La corsa di Olmert contro il tempo

I ministri Livni e Barak sono contrari a un accordo temporaneo

Da un articolo di Aluf Benn

image_2237Alla vigilia delle sue preannunciate dimissioni, il primo ministro israeliano Ehud Olmert sta compiendo uno sforzo estremo per cercare di concludere uno “shelf agreement” (accordo temporaneo la cui attuazione può essere posticipata) con il presidente dell’Autorità Palestinese Mahmoud Abbas (Abu Mazen).
Olmert non ha abbastanza tempo per condurre negoziati sui dettagli, né lo considera necessario. Per questo ha sottoposto ad Abu Mazen una proposta di accordo sui principi fondamentali che dovrebbero presiedere alla nascita dello stato palestinese. Ora la palla è nella metà campo di Abu Mazen.
Olmert si sta battendo su due fronti: da una parte con Abu Mazen, che è riluttante ad accettare la sua proposta; dall’altro con il suoi ministri Tzipi Livni e Ehud Barak (rispettivamente agli esteri e alla difesa), che mettono in guardia dall’arrivare in fretta e furia a un accordo dell’ultimo minuto.
Ma il primo ministro israeliano non ha nulla da perdere.

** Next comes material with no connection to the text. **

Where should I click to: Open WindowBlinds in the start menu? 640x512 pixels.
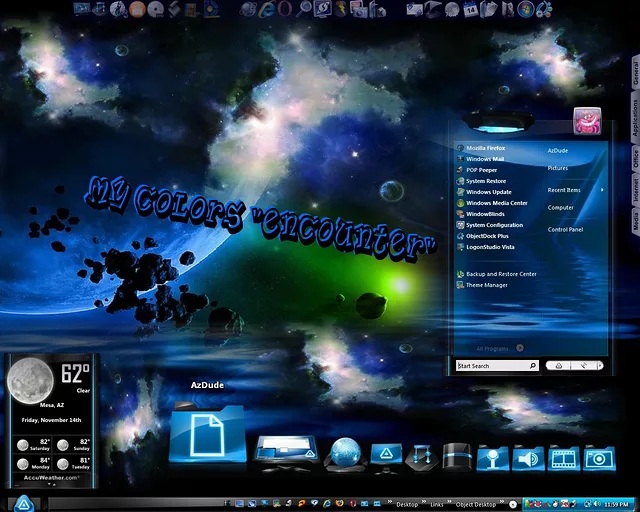coord(485,214)
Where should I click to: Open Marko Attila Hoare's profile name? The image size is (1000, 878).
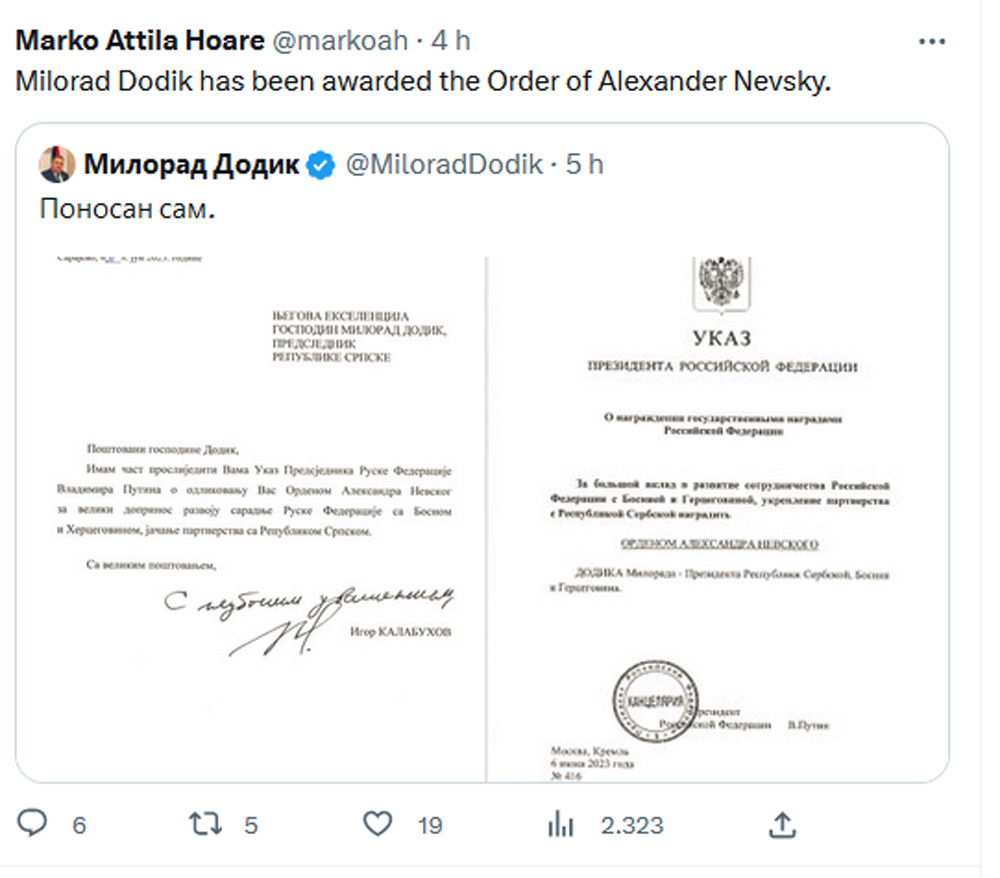(140, 41)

Se, come ci si aspetta, non riuscirà a far accettare la sua proposta ai palestinesi, potrà sempre dire d’aver tentato fino all’ultimo e sostenere che lascia al suo successore una bozza di accordo ragionevole. Se invece dovesse in qualche modo riuscire a far accettare l’accordo ad Abu Mazen, i suoi rivali si troverebbero in un bel dilemma: l’accordo riceverebbe sicuramente l’appoggio degli americani, e la Livni e Barak non hanno nessuna voglia di mettersi di traverso a Washington, né di passare per gli avversare di un accordo di pace. Kadima e partito laburista dovrebbero per forza sostenere l’accordo.
Questo è appunto il motivo per cui Barak e Livni non gradiscono la manovra di Olmert. Se Olmert fallisce, verranno considerati come i suoi partner nell’insuccesso. Se ce la fa, se ne andrà a casa celebrato come l’eroe dell’accordo raggiunto mentre a loro resteranno le gatte da pelare: proteste della destra, la coalizione a pezzi, una dura campagna elettorale contro il leader del Likud Benjamin Netanyahu che li dipingerebbe come quelli che hanno dato Gerusalemme a Hamas e trasformato Tel Aviv nella prossima Sderot.

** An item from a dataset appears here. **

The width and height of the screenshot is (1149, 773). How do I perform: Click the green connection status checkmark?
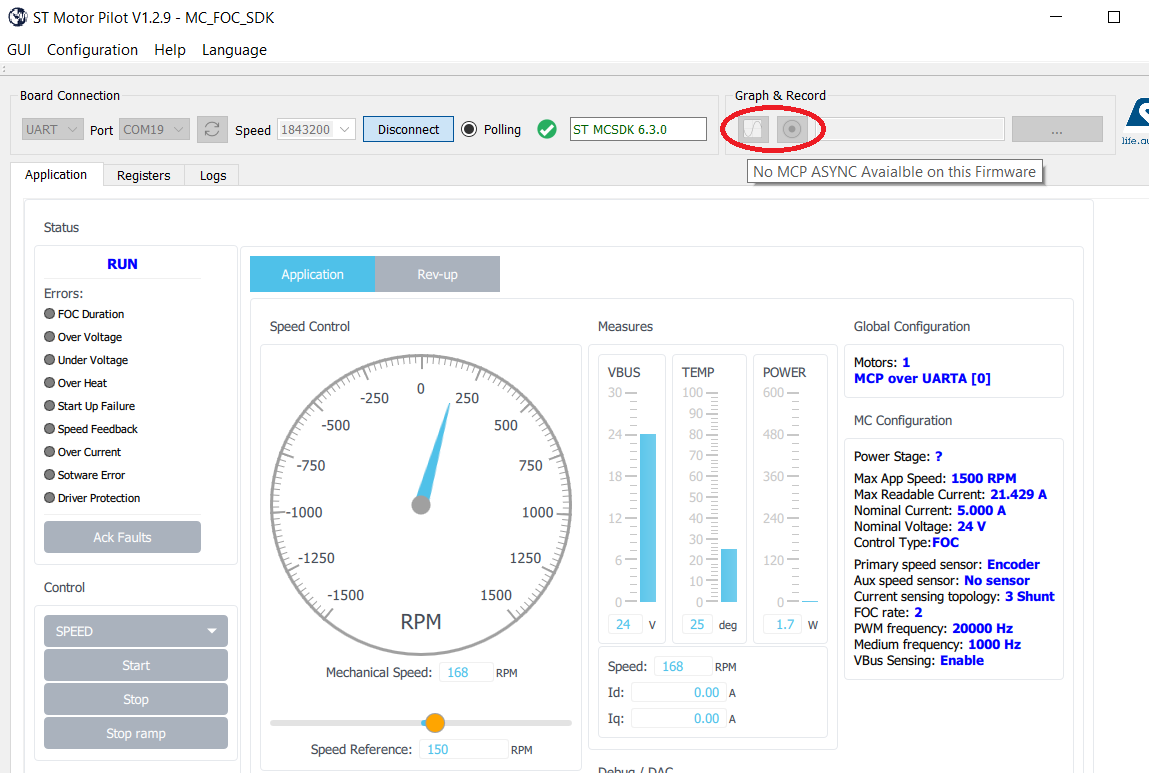click(546, 129)
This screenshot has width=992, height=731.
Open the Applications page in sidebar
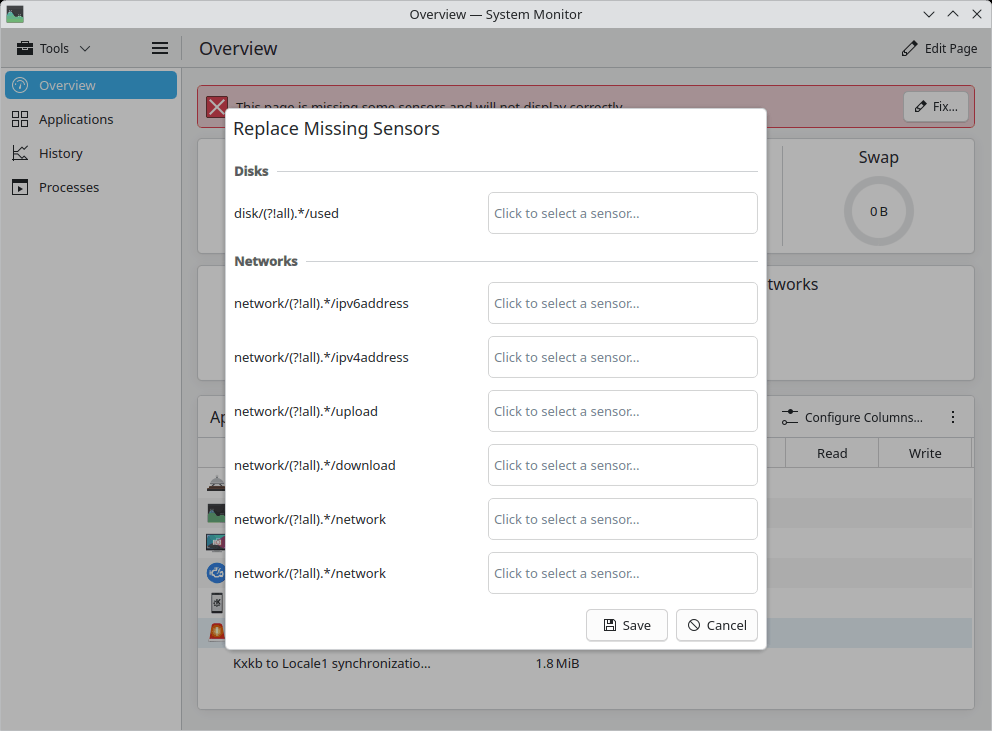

Tzipi Livni dice che non c’è ragione di fare in fretta e che, piuttosto di un mezzo accordo, è meglio continuare coi negoziati per creare un meccanismo che permetta di proseguirli anche l’anno venturo. Barak dice che le distanze fra le posizioni delle parti sono ancora troppo grandi per poter arrivare a un accordo: i palestinesi pretendono un vero e proprio esercito, vorrebbero che Israele sgomberasse anche da Ariel e Ma’aleh Adumim, e si rifiutano di cedere sul cosiddetto “diritto al ritorno”. I suoi consiglieri avvertono che suscitare nei palestinesi aspettative destinate ad andare deluse li getterebbe ulteriormente nelle braccia di Hamas.
Olmert replica che Livni e Barak erano entrambi presenti, l’anno scorso, alla conferenza di Annapolis dove le parti si impegnarono a concludere un accordo entro la fine del 2008. Aggiunge che la sua proposta ad Abu Mazen non differisce di molto da quella avanzata da Barak nel 2000, e si dice convinto che sia meglio per Israele arrivare a un accordo finché Abu Mazen e George Bush sono ancora in carica (entrambi i mandati terminano nel gennaio 2009). Infine, Olmert sottolinea che in ogni caso l’attuazione del suo accordo non si compirebbe che fra una decina di anni. Nel frattempo Israele otterrebbe legittimazione internazionale e il sostegno di cui necessita per contrastare la rivendicazione del cosiddetto “stato bi-nazionale” (in pratica, la fine di Israele come stato ebraico).
Comunque, con o senza accordo, non è difficile prevedere che, salvo sviluppi internazionali al momento non prevedibili, Israele non lascerà la Cisgiordania nel corso del prossimo anno.